* **Source document**:

════════

Public health experts have been diagnosing an “obesity epidemic” since the 1980s. The JAMA report does not claim that it has abated, although there are promising signs in certain regions. Federal nutrition programmes for the poor now cover more fruits, yoghurts and other healthy foods. Breastfeeding, which is correlated with healthy children, has increased. Still, much about nutrition and fitness remains a mystery to us. Some research shows that drinkers of whole milk are less obese than drinkers of low-fat milk. There seems to be a genetic component in obesity, too. And our knowledge of how to design health incentives is rather primitive. A Danish “fat tax” meant to curtail overeating backfired when it was introduced in 2011, and was withdrawn.
American society poses special challenges. Fast food is (like much else in US culture) cheap, exciting and addictive. A time-honoured sales trick for an American retailer is to give buyers a really good deal on stuff they do not need. Many consumers imagine that the part of a business they interact with – the product – is the whole of it. They ignore rent, transport, personnel, inventorying, advertising, publicity etc. So the offer of twice as much food for 50 per cent more money strikes many buyers as a bargain, even if the larger portion adds only 10 per cent to the restaurateur or retailer’s costs. The incentive to “supersize” food portions and drinks cups is huge, and built-in.
But such incentives have always existed. A couple of new developments have made them more fattening. One is the near banning of a potent and popular appetite suppressant: nicotine. If you are a smoker who skips breakfast and only pecks at lunch and dinner, you are less likely to get fat, even if there is nothing in your refrigerator except beer, steak and ice cream. Another factor is that women are now mostly in the workplace, rather than monitoring their families’ food. Children make more of their own nutritional decisions, guided in part by companies that want to profit off them.

════════

* **Exercise prompt**: Extend the piece on obesity in America with a few more paragraphs, picking up after "guided in part by companies that want to profit off them."

* **Exercise data**:
════════

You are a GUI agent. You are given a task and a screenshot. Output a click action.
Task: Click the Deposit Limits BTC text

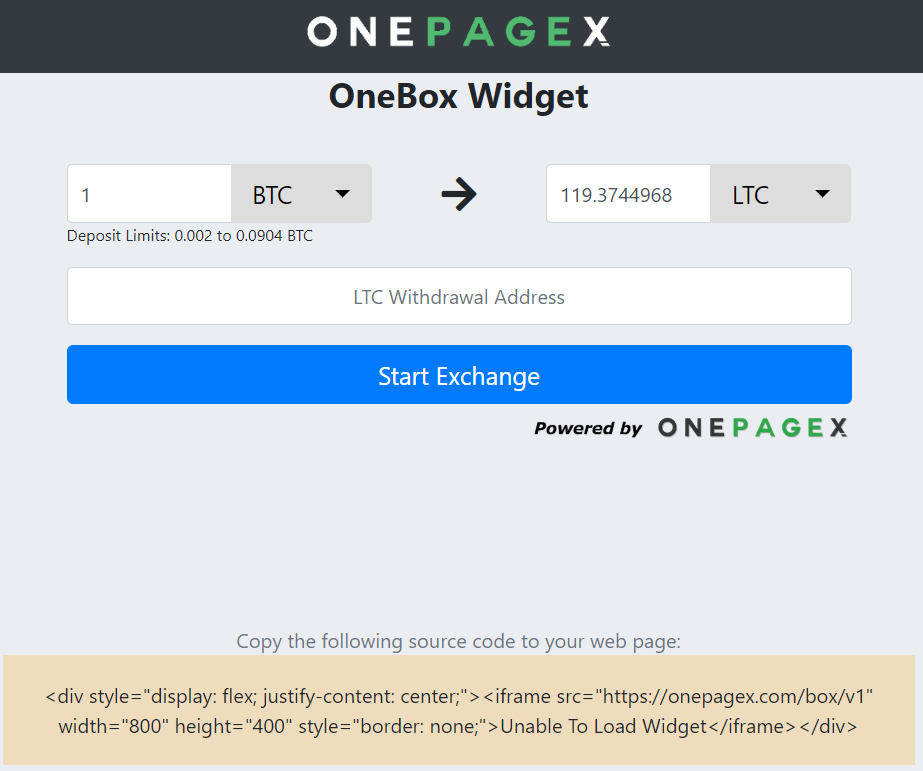[x=190, y=236]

════════

* **Answer space**:
That may explain North America’s growing tolerance for obesity-related regulation. Now a group of Canadian doctors argues for a junk-food tax in the American Journal of Public Health on the grounds that “the costs of obesity arising from individuals’ poor nutritional choices are borne by society as a whole through taxes, lost productivity and an overburdened healthcare system”. Of course, you could say the same of almost any kind of poor choice, but Americans seem not to mind. In 2000 a New Mexico judge ordered that Anamarie Martinez-Regino be removed from her parents’ home on grounds of her weight. The order shocked and repelled Americans. But the political culture has changed. The former New York mayor Michael Bloomberg and other politicians have even managed to win re-election fighting trans fats and seeking bans on big fizzy drinks.
The goal is to make people look and feel better by giving them less autonomy. “You can never be too rich or too skinny,” the Hollywood saying goes. But you can be too fat, and also, apparently, too free.